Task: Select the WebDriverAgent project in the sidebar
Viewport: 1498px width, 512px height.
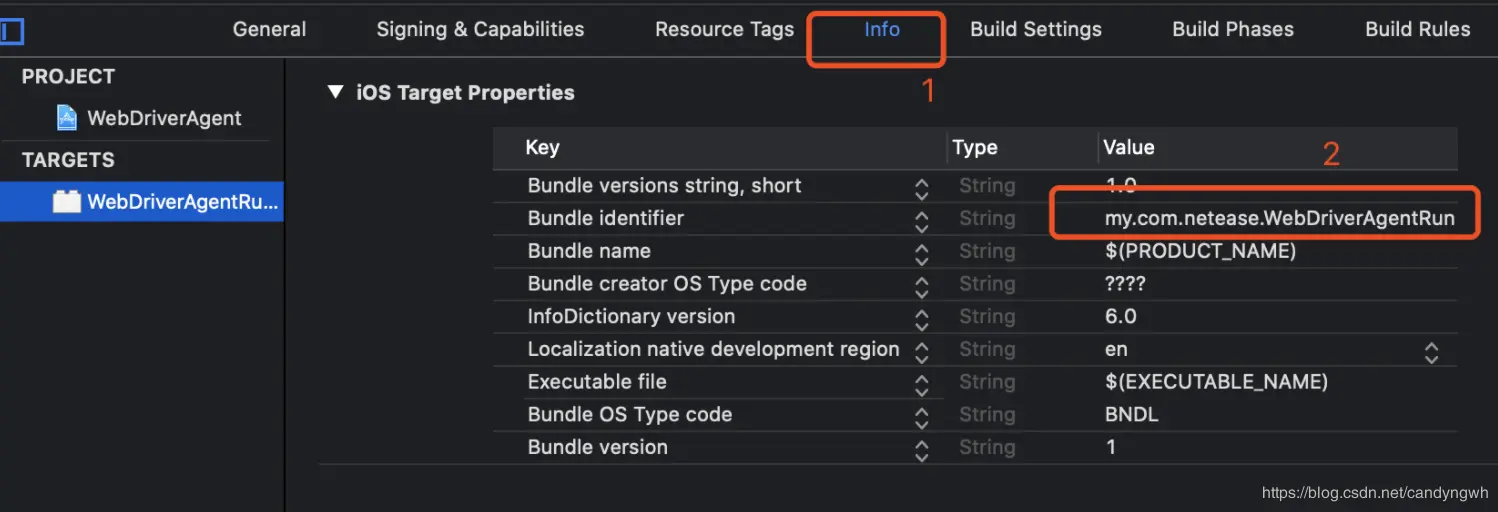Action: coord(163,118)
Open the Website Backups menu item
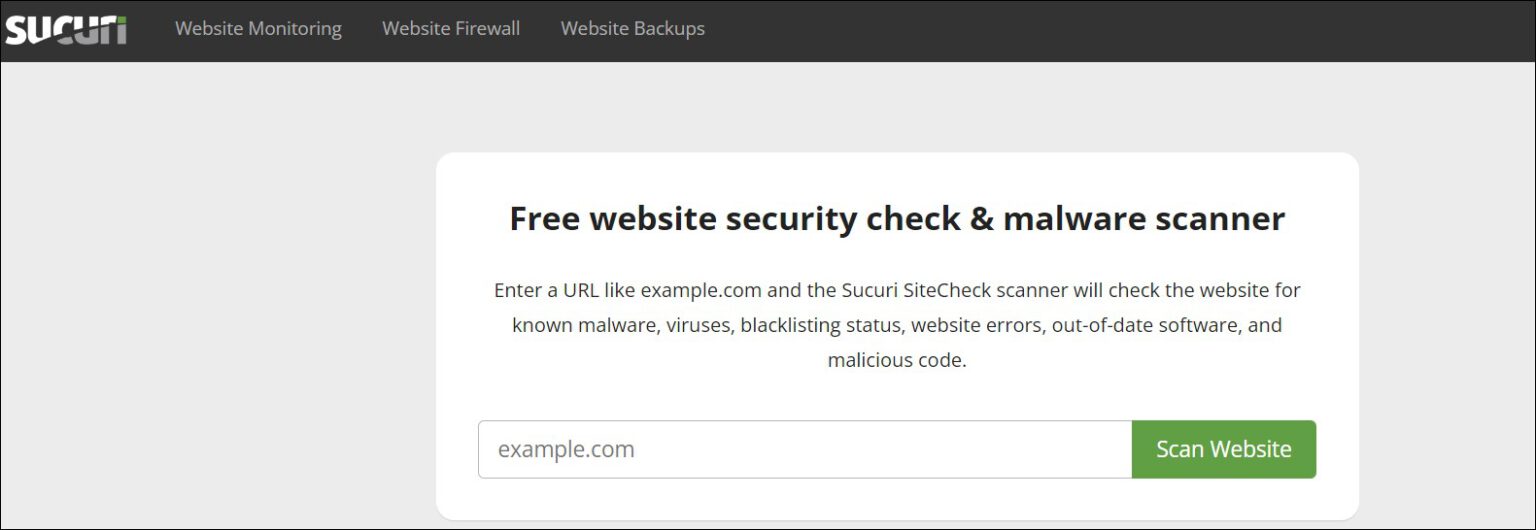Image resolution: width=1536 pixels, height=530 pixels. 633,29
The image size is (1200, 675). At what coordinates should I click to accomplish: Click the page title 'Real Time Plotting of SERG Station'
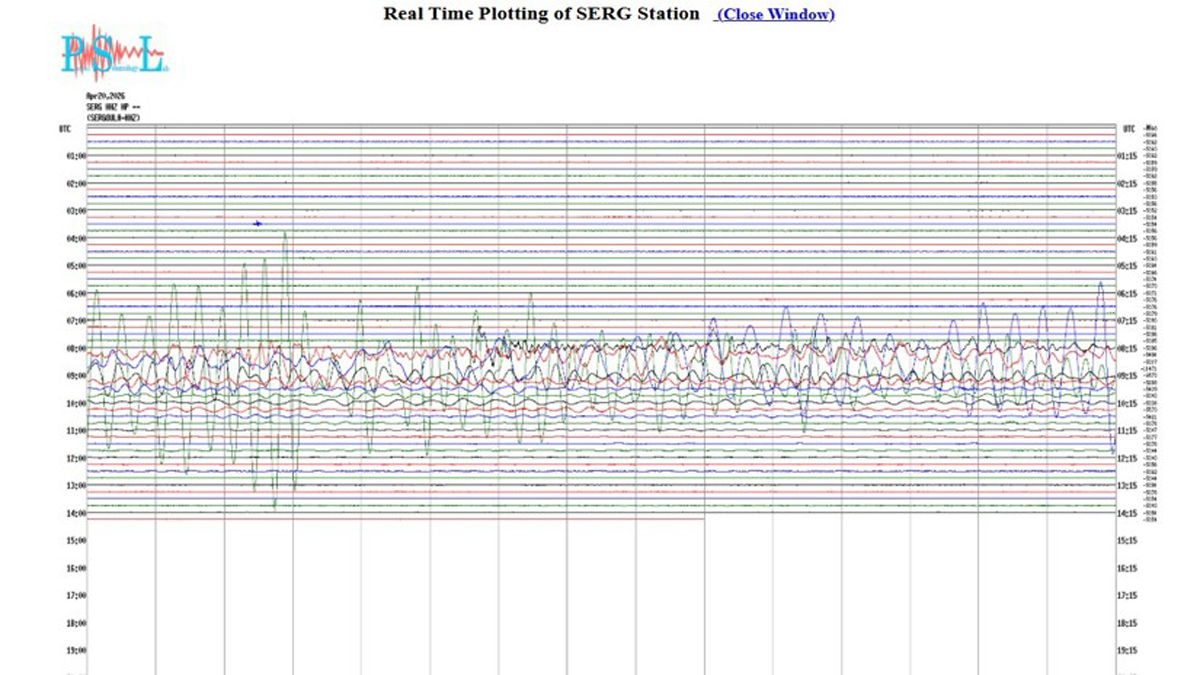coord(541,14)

====

Task – Please write the entries above as a two-column CSV with the header row instruction,answer and one row per entry. Put each entry's text and its answer in their own quoted fields, replace line breaks with spaces, and leave the pictures out.

Written response –
instruction,answer
"Task: Select the WebDriverAgent project in the sidebar Viewport: 1498px width, 512px height.","Action: coord(163,118)"
"Open the Website Backups menu item","Image resolution: width=1536 pixels, height=530 pixels. 633,29"
"The image size is (1200, 675). At what coordinates should I click to accomplish: Click the page title 'Real Time Plotting of SERG Station'","coord(541,14)"